What is expected - Arrange every line of the listing below as a Markdown table with the columns "Row" and "Line," numbering the rows in order and leaving out blank lines. Exclude the pictures.

Data supplied -
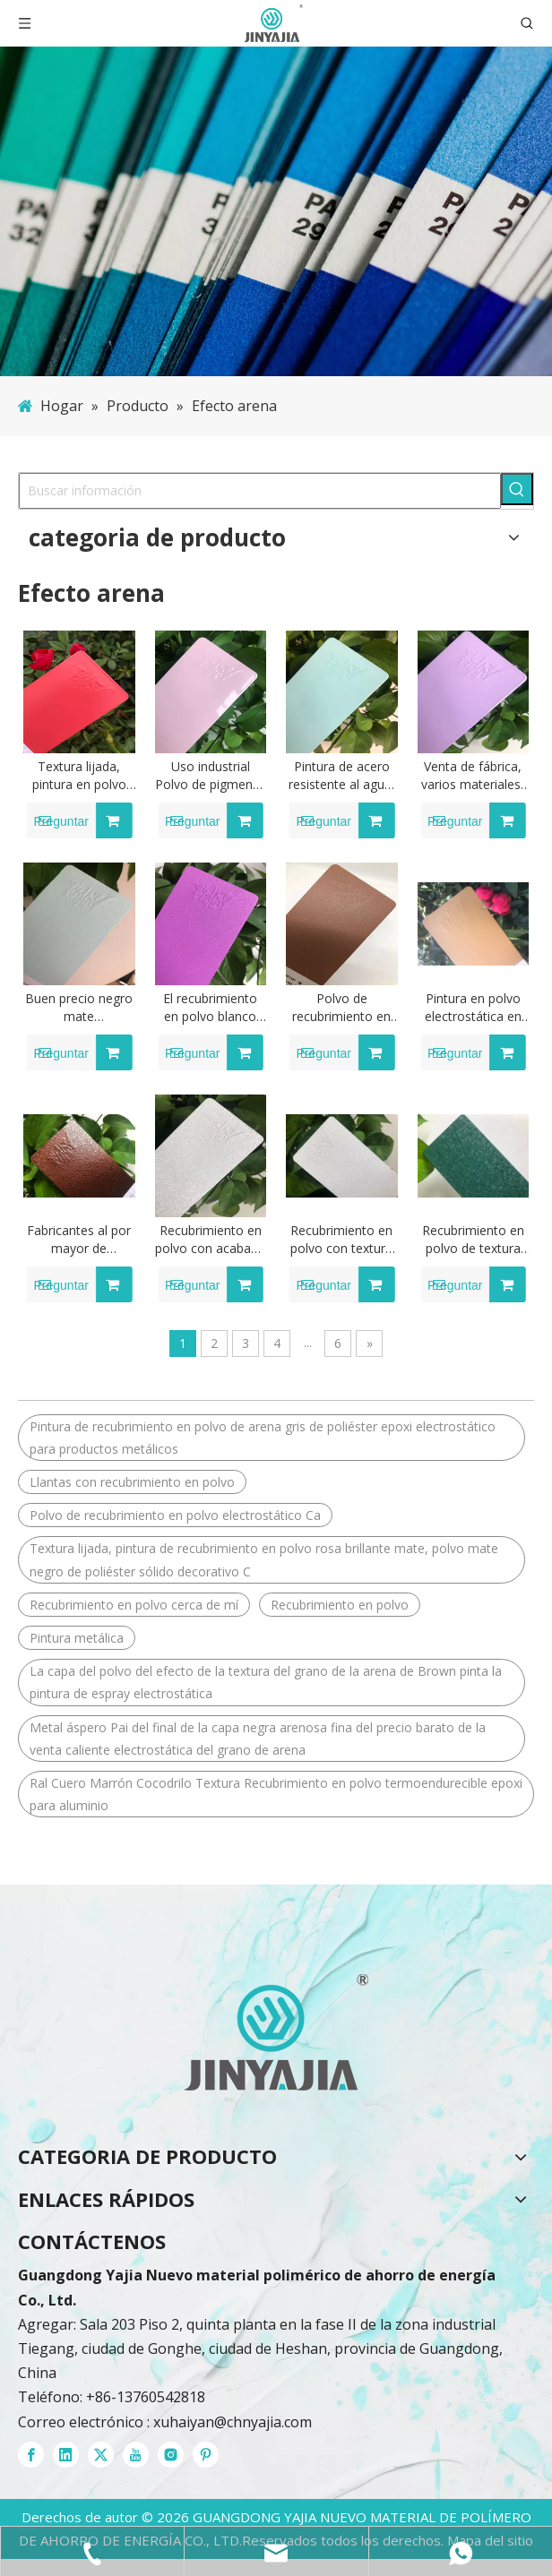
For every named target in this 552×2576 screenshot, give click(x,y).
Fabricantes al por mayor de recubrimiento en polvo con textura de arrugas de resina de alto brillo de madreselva (79, 1240)
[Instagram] (171, 2455)
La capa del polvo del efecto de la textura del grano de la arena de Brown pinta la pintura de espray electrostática (266, 1682)
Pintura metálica (77, 1637)
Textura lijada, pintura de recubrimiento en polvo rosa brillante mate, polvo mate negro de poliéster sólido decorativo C (264, 1559)
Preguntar (58, 820)
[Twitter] (101, 2455)
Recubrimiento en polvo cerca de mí (134, 1604)
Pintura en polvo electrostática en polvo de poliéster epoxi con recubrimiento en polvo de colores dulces (473, 1008)
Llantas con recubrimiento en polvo (132, 1481)
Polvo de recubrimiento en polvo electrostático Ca (175, 1515)
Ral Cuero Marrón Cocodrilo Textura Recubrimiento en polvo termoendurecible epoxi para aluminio (276, 1794)
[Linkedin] (66, 2455)
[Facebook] (31, 2455)
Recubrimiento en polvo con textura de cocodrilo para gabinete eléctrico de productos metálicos (341, 1240)
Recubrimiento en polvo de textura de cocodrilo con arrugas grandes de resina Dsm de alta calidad (473, 1240)
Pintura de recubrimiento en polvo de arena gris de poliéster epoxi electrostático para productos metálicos (263, 1437)
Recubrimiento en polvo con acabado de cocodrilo (210, 1240)
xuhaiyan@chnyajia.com (232, 2422)
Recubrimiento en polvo (340, 1604)
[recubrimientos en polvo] (276, 2032)
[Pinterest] (206, 2455)
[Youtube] (136, 2455)
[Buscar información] (260, 491)
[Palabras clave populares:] (517, 489)
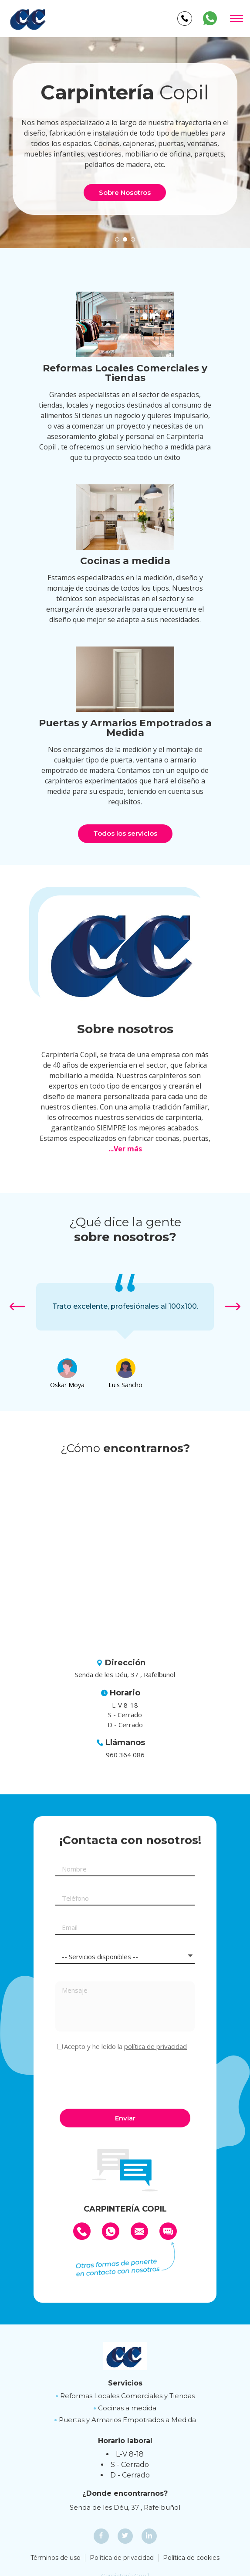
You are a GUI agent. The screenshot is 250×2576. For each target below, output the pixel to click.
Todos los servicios (125, 833)
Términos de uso (55, 2558)
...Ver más (125, 1149)
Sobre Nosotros (125, 192)
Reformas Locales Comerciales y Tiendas (127, 2396)
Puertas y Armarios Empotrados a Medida (127, 2420)
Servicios (125, 2383)
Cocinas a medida (127, 2408)
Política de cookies (191, 2558)
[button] (117, 239)
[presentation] (121, 2079)
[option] (125, 1307)
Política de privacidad (122, 2558)
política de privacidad (155, 2046)
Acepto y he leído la (125, 2046)
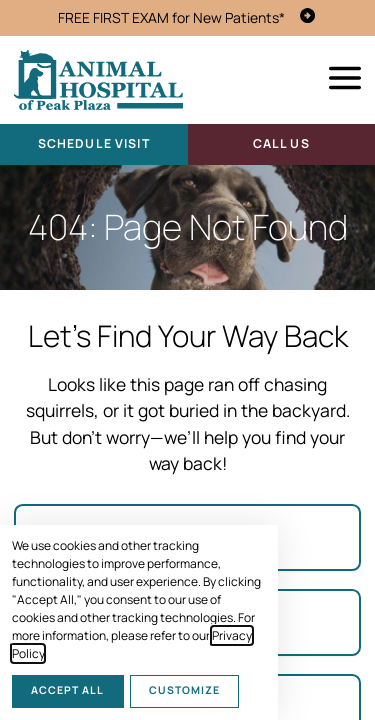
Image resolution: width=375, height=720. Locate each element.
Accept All (67, 690)
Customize (184, 690)
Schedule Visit (94, 143)
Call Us (281, 143)
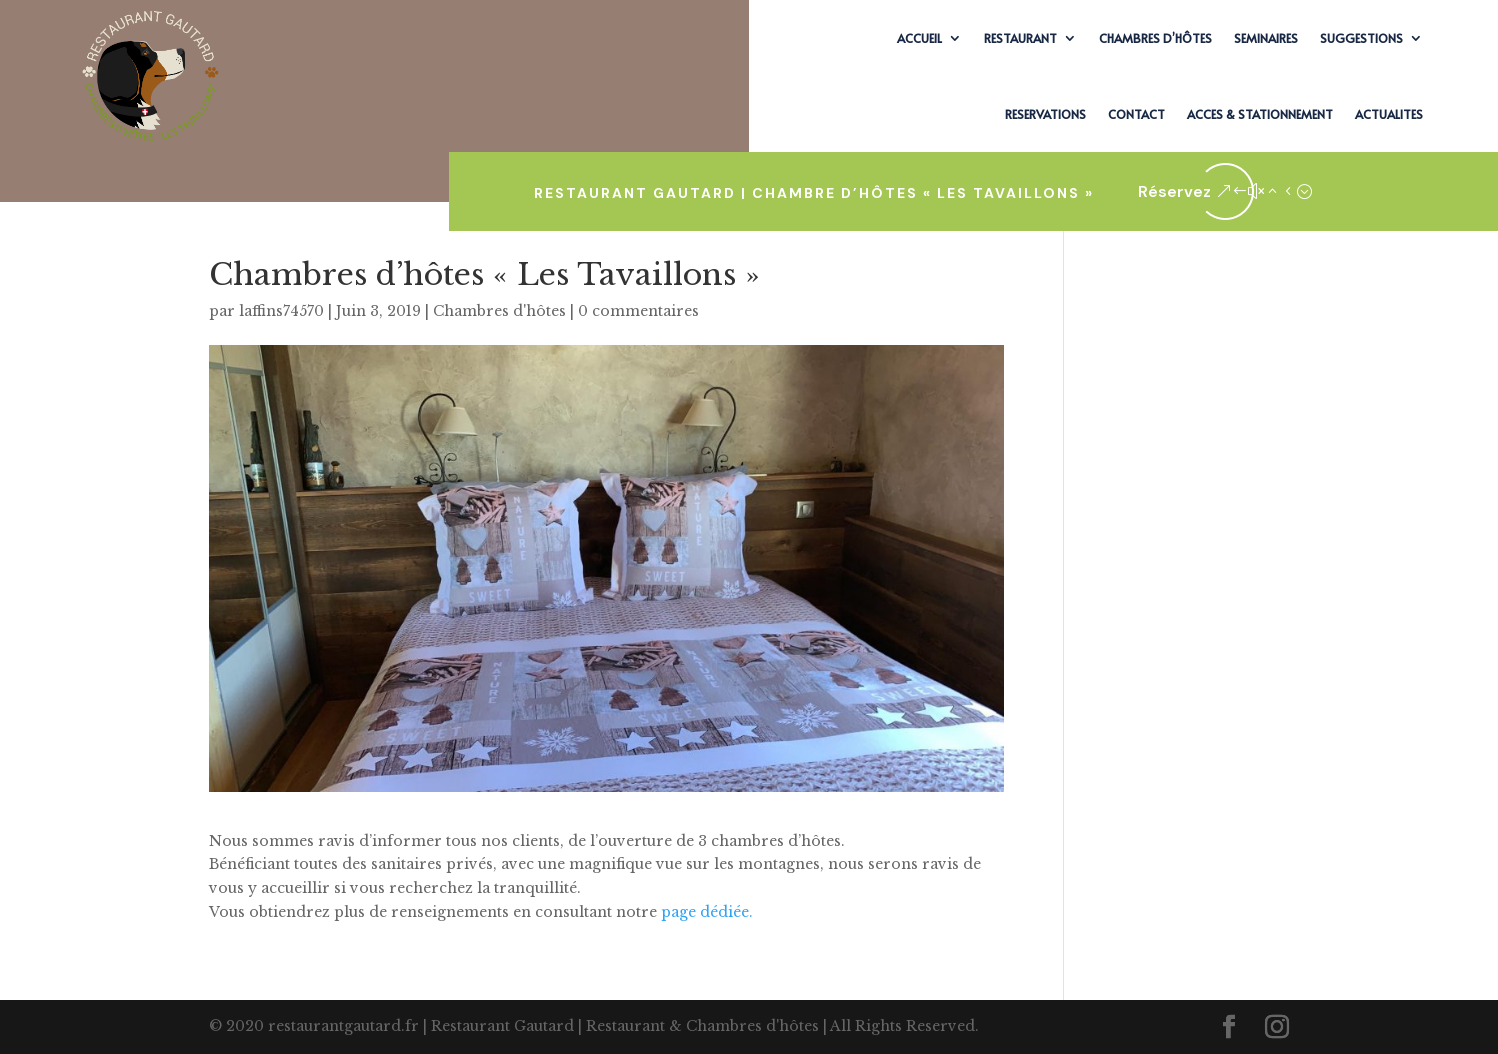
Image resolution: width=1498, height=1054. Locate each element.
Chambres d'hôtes (499, 311)
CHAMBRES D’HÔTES (1155, 38)
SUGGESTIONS (1361, 38)
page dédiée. (707, 912)
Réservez (1174, 191)
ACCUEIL (919, 38)
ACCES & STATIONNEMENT (1260, 114)
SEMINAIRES (1266, 38)
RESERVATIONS (1045, 114)
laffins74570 (281, 311)
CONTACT (1136, 114)
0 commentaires (638, 311)
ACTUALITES (1389, 114)
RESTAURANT (1020, 38)
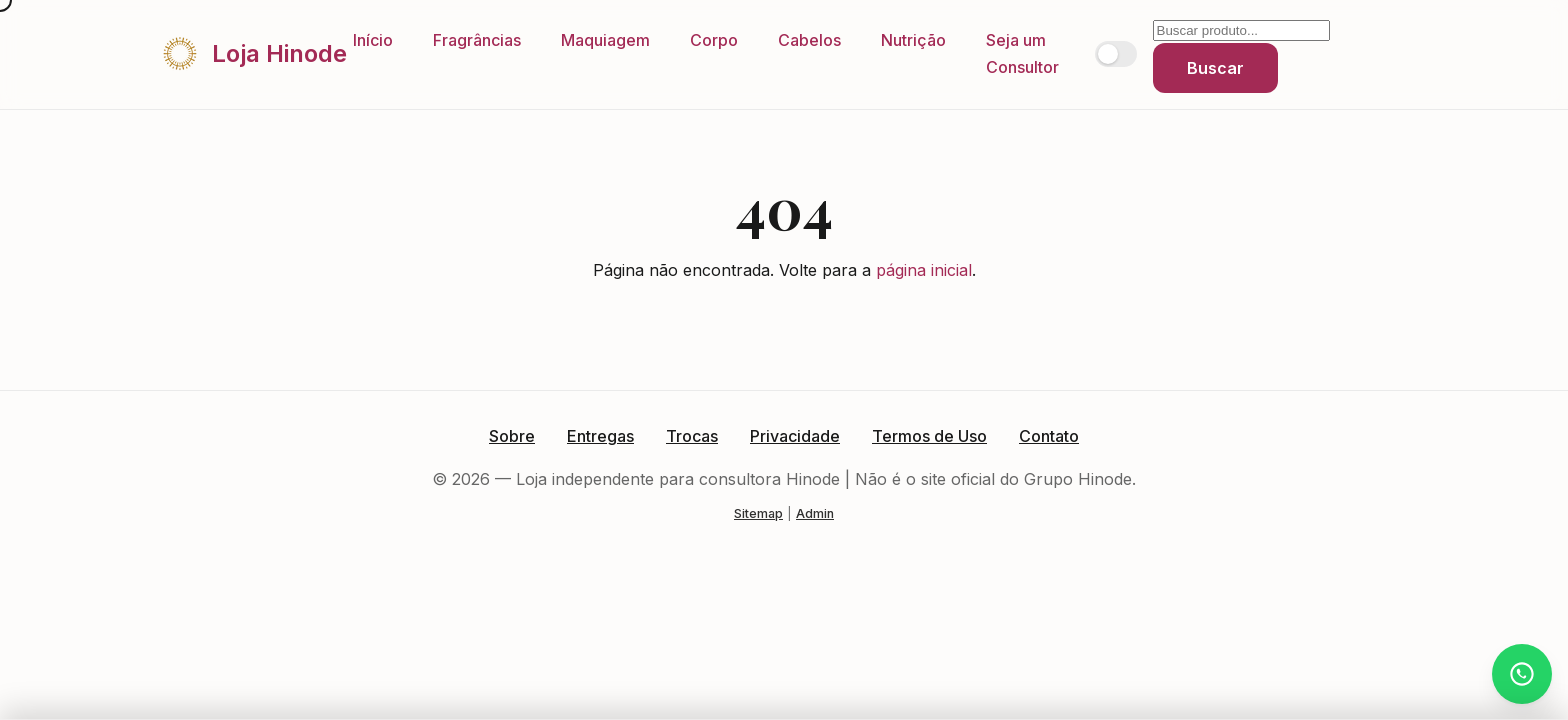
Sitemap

Result -
| Row | Line |
|---|---|
| 1 | For every named target in this 552×2576 screenshot, give click(x,y). |
| 2 | Fabricantes al por mayor de recubrimiento en polvo con textura de arrugas de resina de alto brillo de madreselva (79, 1240) |
| 3 | [Instagram] (171, 2455) |
| 4 | La capa del polvo del efecto de la textura del grano de la arena de Brown pinta la pintura de espray electrostática (266, 1682) |
| 5 | Pintura metálica (77, 1637) |
| 6 | Textura lijada, pintura de recubrimiento en polvo rosa brillante mate, polvo mate negro de poliéster sólido decorativo C (264, 1559) |
| 7 | Preguntar (58, 820) |
| 8 | [Twitter] (101, 2455) |
| 9 | Recubrimiento en polvo cerca de mí (134, 1604) |
| 10 | Pintura en polvo electrostática en polvo de poliéster epoxi con recubrimiento en polvo de colores dulces (473, 1008) |
| 11 | Llantas con recubrimiento en polvo (132, 1481) |
| 12 | Polvo de recubrimiento en polvo electrostático Ca (175, 1515) |
| 13 | Ral Cuero Marrón Cocodrilo Textura Recubrimiento en polvo termoendurecible epoxi para aluminio (276, 1794) |
| 14 | [Linkedin] (66, 2455) |
| 15 | [Facebook] (31, 2455) |
| 16 | Recubrimiento en polvo con textura de cocodrilo para gabinete eléctrico de productos metálicos (341, 1240) |
| 17 | Recubrimiento en polvo de textura de cocodrilo con arrugas grandes de resina Dsm de alta calidad (473, 1240) |
| 18 | Pintura de recubrimiento en polvo de arena gris de poliéster epoxi electrostático para productos metálicos (263, 1437) |
| 19 | Recubrimiento en polvo con acabado de cocodrilo (210, 1240) |
| 20 | xuhaiyan@chnyajia.com (232, 2422) |
| 21 | Recubrimiento en polvo (340, 1604) |
| 22 | [recubrimientos en polvo] (276, 2032) |
| 23 | [Pinterest] (206, 2455) |
| 24 | [Youtube] (136, 2455) |
| 25 | [Buscar información] (260, 491) |
| 26 | [Palabras clave populares:] (517, 489) |
| 27 | You are a GUI agent. The screenshot is 250×2576. For each target below, output the pixel to click. |
| 28 | Todos los servicios (125, 833) |
| 29 | Términos de uso (55, 2558) |
| 30 | ...Ver más (125, 1149) |
| 31 | Sobre Nosotros (125, 192) |
| 32 | Reformas Locales Comerciales y Tiendas (127, 2396) |
| 33 | Puertas y Armarios Empotrados a Medida (127, 2420) |
| 34 | Servicios (125, 2383) |
| 35 | Cocinas a medida (127, 2408) |
| 36 | Política de cookies (191, 2558) |
| 37 | [button] (117, 239) |
| 38 | [presentation] (121, 2079) |
| 39 | [option] (125, 1307) |
| 40 | Política de privacidad (122, 2558) |
| 41 | política de privacidad (155, 2046) |
| 42 | Acepto y he leído la (125, 2046) |
| 43 | Image resolution: width=375, height=720. Locate each element. |
| 44 | Accept All (67, 690) |
| 45 | Customize (184, 690) |
| 46 | Schedule Visit (94, 143) |
| 47 | Call Us (281, 143) |
| 48 | Image resolution: width=1498, height=1054. Locate each element. |
| 49 | Chambres d'hôtes (499, 311) |
| 50 | CHAMBRES D’HÔTES (1155, 38) |
| 51 | SUGGESTIONS (1361, 38) |
| 52 | page dédiée. (707, 912) |
| 53 | Réservez (1174, 191) |
| 54 | ACCUEIL (919, 38) |
| 55 | ACCES & STATIONNEMENT (1260, 114) |
| 56 | SEMINAIRES (1266, 38) |
| 57 | RESERVATIONS (1045, 114) |
| 58 | laffins74570 (281, 311) |
| 59 | CONTACT (1136, 114) |
| 60 | 0 commentaires (638, 311) |
| 61 | ACTUALITES (1389, 114) |
| 62 | RESTAURANT (1020, 38) |
| 63 | Sitemap |